**What is expected**
Copy out the data below. Leave nothing out and alter nothing.

**Material provided**
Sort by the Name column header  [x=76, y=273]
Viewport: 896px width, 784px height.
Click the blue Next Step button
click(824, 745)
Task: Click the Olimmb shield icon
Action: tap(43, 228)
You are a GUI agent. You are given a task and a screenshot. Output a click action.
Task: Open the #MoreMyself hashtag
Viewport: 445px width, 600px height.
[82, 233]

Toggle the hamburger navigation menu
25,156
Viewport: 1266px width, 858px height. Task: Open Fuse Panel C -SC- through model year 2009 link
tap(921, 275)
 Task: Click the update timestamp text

**Exercise answer**
Sort by the Name column header  [x=76, y=273]
Viewport: 896px width, 784px height.
Click the blue Next Step button
click(824, 745)
Task: Click the Olimmb shield icon
Action: tap(43, 228)
You are a GUI agent. You are given a task and a screenshot. Output a click action.
Task: Open the #MoreMyself hashtag
Viewport: 445px width, 600px height.
[82, 233]

Toggle the hamburger navigation menu
25,156
Viewport: 1266px width, 858px height. Task: Open Fuse Panel C -SC- through model year 2009 link
tap(921, 275)
 Task: Click the update timestamp text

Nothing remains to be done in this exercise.